Retype the line with "This screenshot has width=1284, height=436." exactly. Then retype every line after it through the end of the entries below, and nothing more, leaving out pictures.
EXTRACTED MATERIAL START
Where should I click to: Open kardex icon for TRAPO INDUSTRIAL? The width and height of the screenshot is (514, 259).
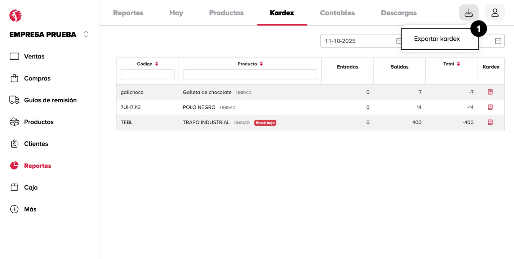pos(490,122)
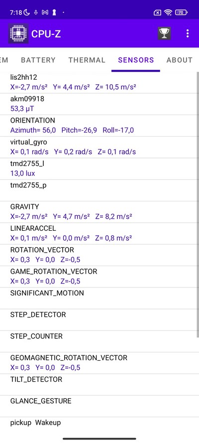This screenshot has height=443, width=199.
Task: Switch to the BATTERY tab
Action: [x=38, y=60]
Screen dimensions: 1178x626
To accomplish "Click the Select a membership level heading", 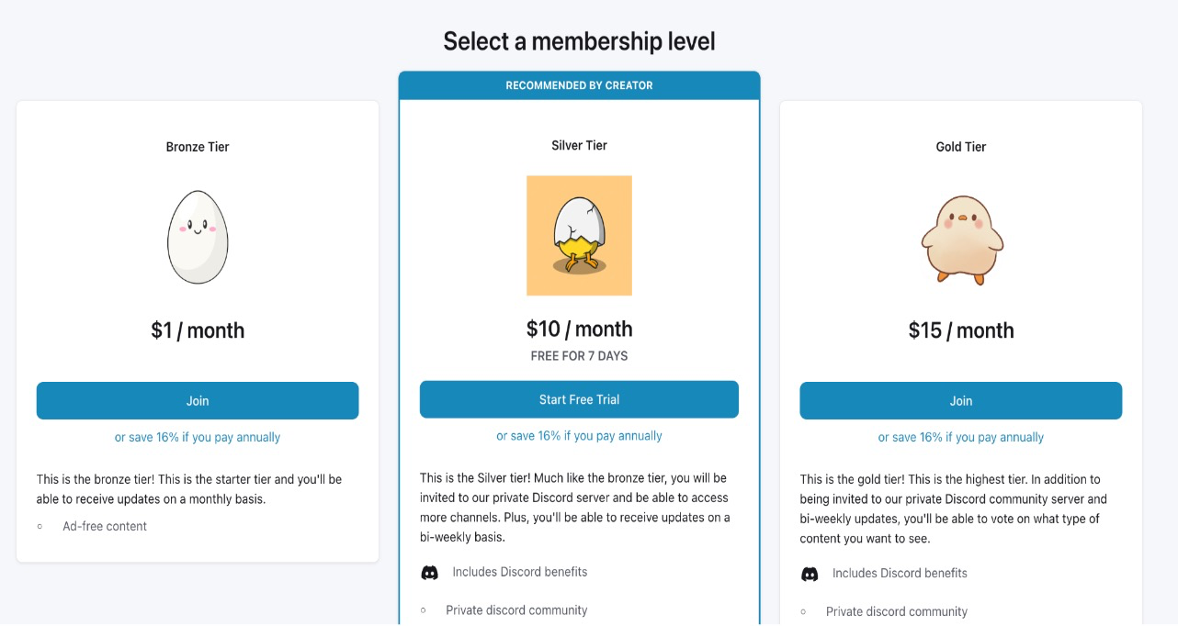I will [x=579, y=40].
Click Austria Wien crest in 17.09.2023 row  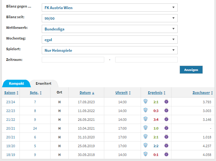point(167,102)
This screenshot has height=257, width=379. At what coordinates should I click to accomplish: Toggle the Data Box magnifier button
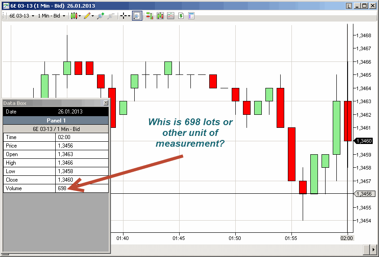coord(137,16)
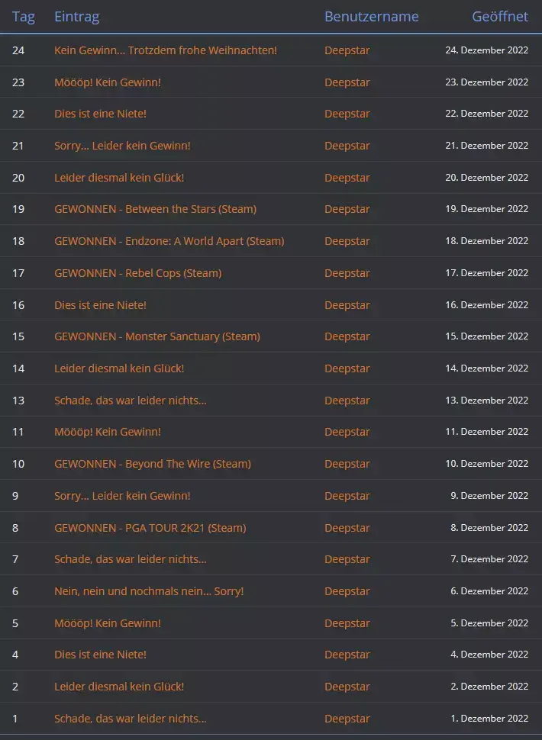Open 'GEWONNEN - PGA TOUR 2K21 (Steam)' link
This screenshot has width=542, height=740.
[x=150, y=528]
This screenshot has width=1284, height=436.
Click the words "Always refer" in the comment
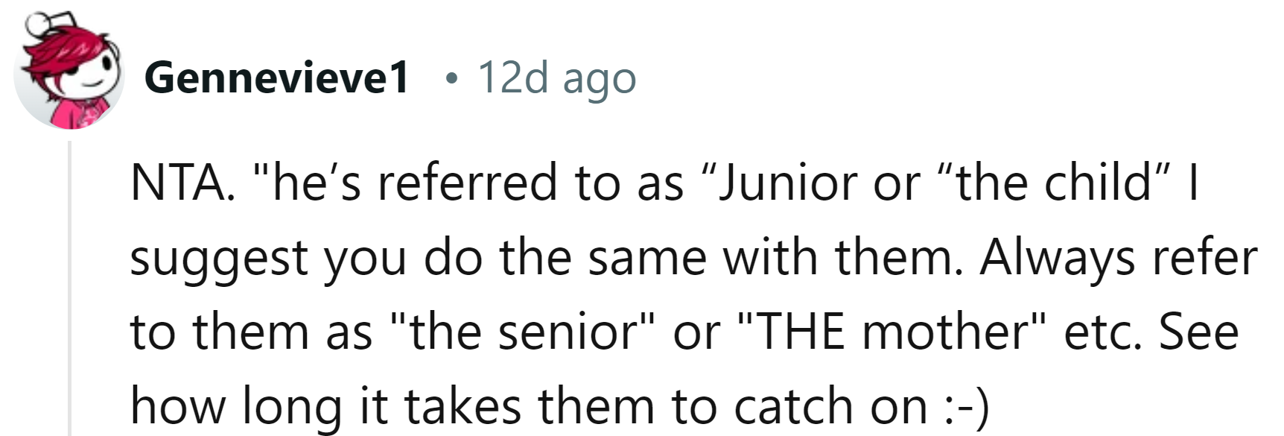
EXTRACTED MATERIAL END
● RESULT BELOW:
This screenshot has width=1284, height=436.
Click the words "Always refer" in the comment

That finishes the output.